This approach in Rust, as well as Rust's approach to memory management and other things, allow it to run without a runtime, which allows it to work for anything C does.

2 comments

There's another reason Rust's ecosystem uses futures (as opposed to having some library-based greenthreading system): each future is like the stack of a userspace thread, but perfectly sized (it will be as large as the largest stack space needed at a yield point). This reduces the memory footprint of services using futures.
What use cases need no runtime (genuine question)? I understand the benefit of being compiled, since you can target a cpu instruction set and run without dependencies.
Low-level firmware, embedded applications, OS kernels, interrupt service routines, applications that can't afford the latency of being periodically interrupted, platforms where you don't have a scheduler or most OS services, libraries intended to be loaded into other applications written in other languages (e.g. where you don't control the main program entry point), writing language runtimes themselves, etc.

Early Rust, pre-1.0, did have a runtime and a green-threads mechanism; they ripped it out because they recognized that they couldn't go everywhere they wanted to go if they kept it.

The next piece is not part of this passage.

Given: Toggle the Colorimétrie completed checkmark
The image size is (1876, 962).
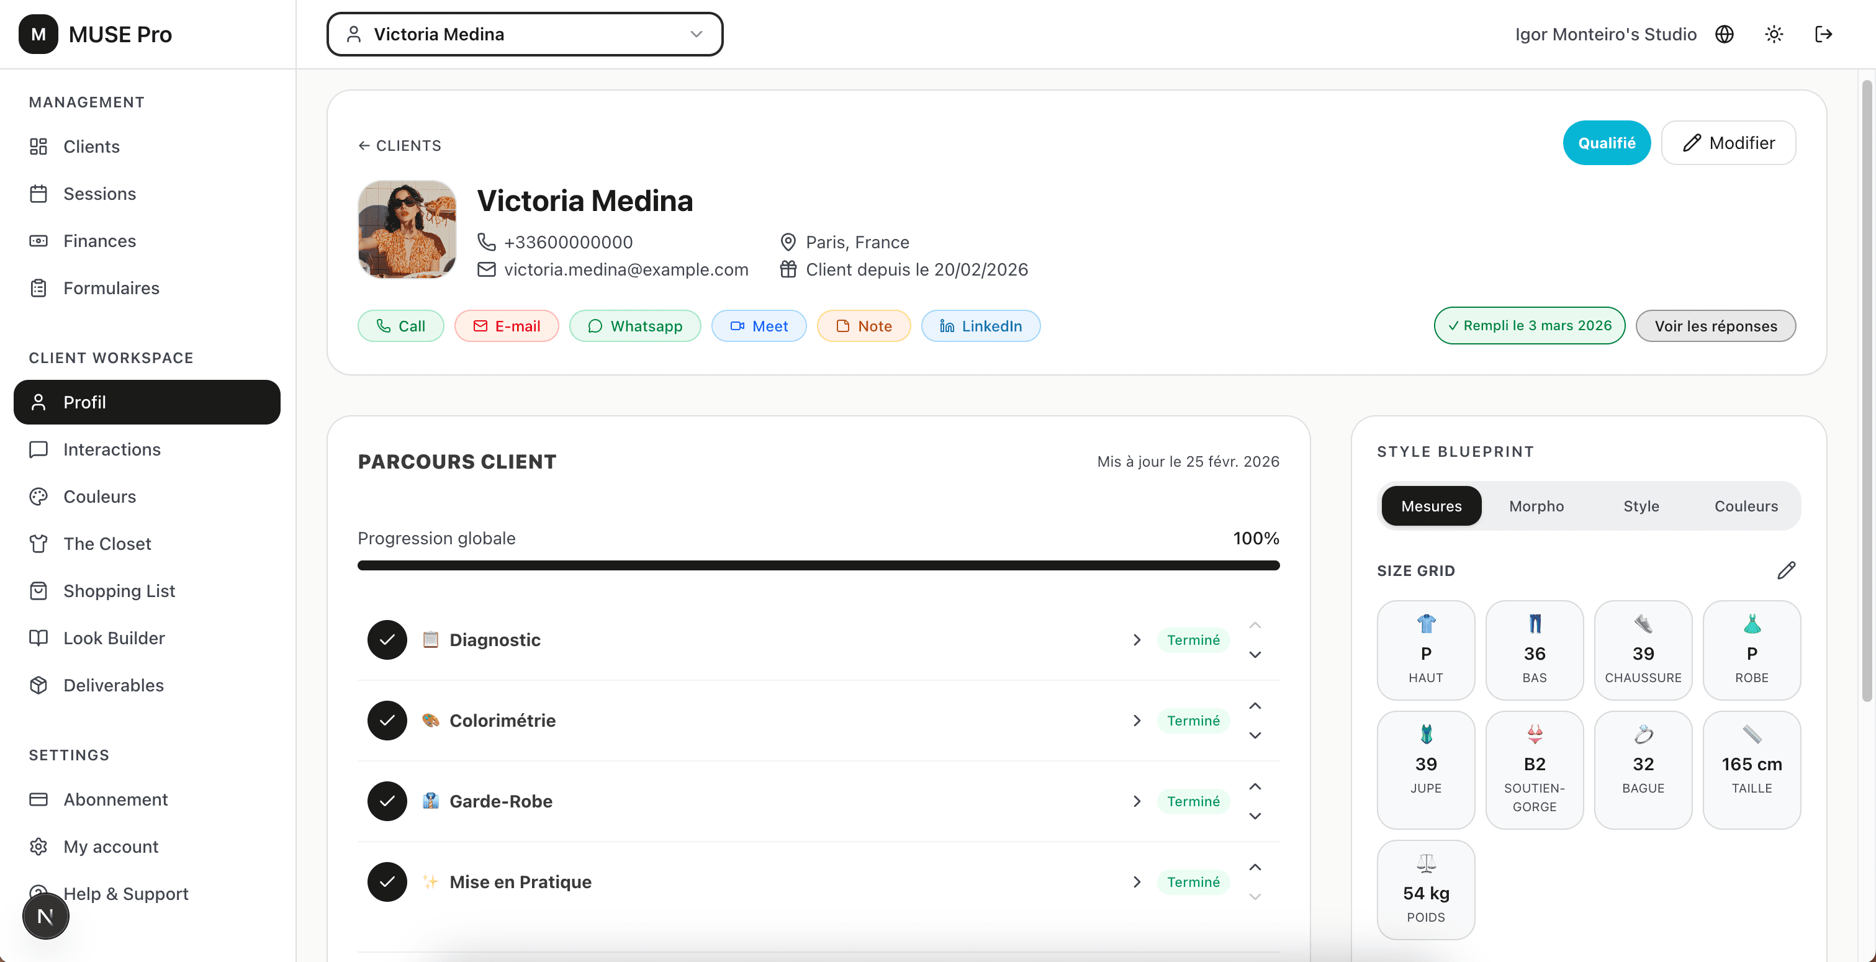Looking at the screenshot, I should pyautogui.click(x=387, y=721).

And if they hadn't done that, I believe Rust would have been far less successful than it has been.

So I'm guessing it's the runtime itself that expects to interact with things like an OS scheduler. Does that mean if you attempted to write an OS in Go, you'd basically have to do it without many of the features of the runtime (that provide the abstractions that are useful for application progamming?). That would be pretty crummy.
> Does that mean if you attempted to write an OS in Go, you'd basically have to do it without many of the features of the runtime (that provide the abstractions that are useful for application progamming?). That would be pretty crummy.

You'd have to write the lowest-level of it in a language that wasn't Go. That language could be C, or Rust, or a pseudo-Go that didn't have many of the features people expect (including garbage collection and goroutines).